In diverse parti dell’Africa e del mondo ci sono casi che richiamano o hanno richiamato le canzoni dell’odio di Samuel Bikindi. Il popolare artista sudafricano Mbongeni Ngema fu paragonato da una testata locale a Bikindi per la canzone Ama-Ndiya, un’invettiva contro gli immigrati indiani in Sudafrica che fomentava l’intolleranza e che ai tempi suscitò l’indignazione e la condanna anche di Nelson Mandela. Nel 2012 tre popolari artisti musicali del Kenya, Kamande Wa Kioi, Muigai Wa Njoroge e John DeMathew, e un conduttore radiofonico, Joshua Arap Sang, furono denunciati davanti a un organismo nazionale per l’integrazione (National Cohesion and Integration Commission). L’accusa era di aver fomentato una rivolta di stampo etnico dell’etnia kyuku contro la comunità luo che portò a più di mille morti nelle settimane dopo le elezioni politiche svoltesi nel 2008. Joshua Arap Sang è stato oggetto anche di un’inchiesta da parte della Corte penale internazionale dove è stato assolto per insufficienza di prove.

NUOVE INTOLLERANZE

Veniamo a storie di oggi.
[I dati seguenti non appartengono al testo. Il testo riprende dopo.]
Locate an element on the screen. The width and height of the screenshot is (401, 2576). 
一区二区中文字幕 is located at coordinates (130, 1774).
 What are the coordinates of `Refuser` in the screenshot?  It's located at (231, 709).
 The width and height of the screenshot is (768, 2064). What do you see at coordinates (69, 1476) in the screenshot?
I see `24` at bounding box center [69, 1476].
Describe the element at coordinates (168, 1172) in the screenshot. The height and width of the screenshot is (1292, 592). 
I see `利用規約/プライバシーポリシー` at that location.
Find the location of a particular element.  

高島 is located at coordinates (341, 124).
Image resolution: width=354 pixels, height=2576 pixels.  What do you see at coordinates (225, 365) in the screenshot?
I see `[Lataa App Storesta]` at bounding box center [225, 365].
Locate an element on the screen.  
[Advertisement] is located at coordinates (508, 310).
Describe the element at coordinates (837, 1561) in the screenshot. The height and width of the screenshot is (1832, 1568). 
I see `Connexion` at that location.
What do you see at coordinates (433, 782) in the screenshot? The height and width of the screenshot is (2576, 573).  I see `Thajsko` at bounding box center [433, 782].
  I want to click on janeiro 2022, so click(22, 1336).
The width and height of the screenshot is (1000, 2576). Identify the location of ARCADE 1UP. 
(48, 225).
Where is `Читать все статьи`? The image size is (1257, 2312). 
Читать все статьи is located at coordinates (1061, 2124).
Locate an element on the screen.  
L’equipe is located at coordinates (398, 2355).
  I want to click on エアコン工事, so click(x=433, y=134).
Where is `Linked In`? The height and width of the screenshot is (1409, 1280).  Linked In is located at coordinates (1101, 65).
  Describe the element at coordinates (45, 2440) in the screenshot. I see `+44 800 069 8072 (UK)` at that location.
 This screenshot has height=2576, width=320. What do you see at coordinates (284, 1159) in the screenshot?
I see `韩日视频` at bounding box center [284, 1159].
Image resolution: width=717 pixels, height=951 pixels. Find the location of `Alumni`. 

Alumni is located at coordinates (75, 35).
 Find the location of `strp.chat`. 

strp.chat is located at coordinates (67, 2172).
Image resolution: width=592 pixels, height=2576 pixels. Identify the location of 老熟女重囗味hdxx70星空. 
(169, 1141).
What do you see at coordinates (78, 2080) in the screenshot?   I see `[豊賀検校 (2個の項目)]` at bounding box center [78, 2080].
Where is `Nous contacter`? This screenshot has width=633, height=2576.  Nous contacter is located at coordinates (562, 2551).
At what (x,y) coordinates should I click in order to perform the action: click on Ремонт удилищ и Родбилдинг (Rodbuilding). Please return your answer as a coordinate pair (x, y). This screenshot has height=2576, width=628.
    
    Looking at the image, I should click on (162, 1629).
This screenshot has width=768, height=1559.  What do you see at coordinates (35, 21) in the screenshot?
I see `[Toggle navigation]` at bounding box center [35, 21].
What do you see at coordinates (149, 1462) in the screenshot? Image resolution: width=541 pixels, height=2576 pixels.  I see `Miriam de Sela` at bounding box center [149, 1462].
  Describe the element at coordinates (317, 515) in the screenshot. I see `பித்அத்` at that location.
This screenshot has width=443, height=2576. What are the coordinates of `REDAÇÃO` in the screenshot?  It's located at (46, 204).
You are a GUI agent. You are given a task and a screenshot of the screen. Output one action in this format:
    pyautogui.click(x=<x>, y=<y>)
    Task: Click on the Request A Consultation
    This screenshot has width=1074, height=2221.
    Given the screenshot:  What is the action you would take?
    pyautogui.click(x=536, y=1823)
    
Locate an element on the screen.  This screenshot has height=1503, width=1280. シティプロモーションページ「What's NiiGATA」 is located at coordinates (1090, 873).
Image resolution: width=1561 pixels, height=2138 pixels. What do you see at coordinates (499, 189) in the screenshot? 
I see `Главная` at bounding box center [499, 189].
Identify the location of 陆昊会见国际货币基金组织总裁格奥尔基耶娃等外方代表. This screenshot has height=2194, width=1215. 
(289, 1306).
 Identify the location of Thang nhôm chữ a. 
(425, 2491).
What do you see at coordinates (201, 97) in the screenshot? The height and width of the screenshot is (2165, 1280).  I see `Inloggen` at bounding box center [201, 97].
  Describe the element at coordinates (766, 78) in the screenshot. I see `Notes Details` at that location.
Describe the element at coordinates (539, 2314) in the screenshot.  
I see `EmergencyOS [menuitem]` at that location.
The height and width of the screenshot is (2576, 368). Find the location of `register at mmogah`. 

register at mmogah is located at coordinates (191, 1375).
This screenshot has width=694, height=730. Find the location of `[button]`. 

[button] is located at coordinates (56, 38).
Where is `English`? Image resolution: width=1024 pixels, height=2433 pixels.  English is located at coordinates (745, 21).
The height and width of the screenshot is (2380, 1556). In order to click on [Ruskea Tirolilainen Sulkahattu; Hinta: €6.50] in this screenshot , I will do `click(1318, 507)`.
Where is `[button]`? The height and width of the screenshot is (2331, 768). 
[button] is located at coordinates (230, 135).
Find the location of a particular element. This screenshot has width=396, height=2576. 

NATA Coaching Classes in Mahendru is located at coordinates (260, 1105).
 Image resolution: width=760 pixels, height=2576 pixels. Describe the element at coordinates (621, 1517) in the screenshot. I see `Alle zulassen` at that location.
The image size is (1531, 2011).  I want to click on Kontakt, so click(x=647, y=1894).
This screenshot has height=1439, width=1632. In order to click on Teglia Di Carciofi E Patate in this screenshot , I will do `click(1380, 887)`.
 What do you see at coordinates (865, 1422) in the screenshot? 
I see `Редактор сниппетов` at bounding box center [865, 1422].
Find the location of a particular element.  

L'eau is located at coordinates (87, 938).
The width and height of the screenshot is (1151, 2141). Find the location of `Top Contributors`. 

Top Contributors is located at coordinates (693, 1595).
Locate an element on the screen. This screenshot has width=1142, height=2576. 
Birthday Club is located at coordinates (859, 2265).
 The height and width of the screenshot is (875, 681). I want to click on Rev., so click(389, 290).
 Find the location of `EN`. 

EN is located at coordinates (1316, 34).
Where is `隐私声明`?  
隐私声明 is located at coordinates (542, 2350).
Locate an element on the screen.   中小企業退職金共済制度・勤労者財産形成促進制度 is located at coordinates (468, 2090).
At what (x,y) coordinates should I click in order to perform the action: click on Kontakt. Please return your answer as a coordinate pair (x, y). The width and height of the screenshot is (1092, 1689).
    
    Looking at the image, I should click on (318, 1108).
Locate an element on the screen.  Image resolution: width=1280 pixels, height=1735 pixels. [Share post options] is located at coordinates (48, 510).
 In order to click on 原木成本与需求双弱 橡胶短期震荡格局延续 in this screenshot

In India si sta affermando tra i giovani induisti un genere musicale chiamato Hindutva pop o H-pop, che celebra il nazionalismo hindu e soprattutto sparge intolleranza nei confronti dei musulmani, vittime frequenti di violenze religiose. «L’India è la terra degli induisti, i musulmani devono andare in Pakistan», canta Prem Krishnvanshi, uno degli esponenti di punta di un genere che secondo un quotidiano indiano «sta richiamando milioni di ascoltatori, senza che il governo dica nulla». Lo scorso novembre in Israele è diventato virale il rap Harbu Darbu del duo musicale Ness & Stilla. È un invito alla rappresaglia per gli attacchi di Hamas dell’ottobre 2023, ma cita come nemici anche le celebrità che hanno espresso dichiarazioni in difesa della popolazione di Gaza come Bella Hadid, Dua Lipa e Mia Khalifa. «Non ci sarà perdono… ogni cane ha quello che si merita alla fine», recita la canzone che ha raggiunto milioni di ascolti sui social e le piattaforme di streaming.

Trent’anni fa si parlava di scarafaggi, serpenti oggi di cani. Prima regola della dottrina dell’odio: negare la dignità umana a chi identifichi come tuo rivale.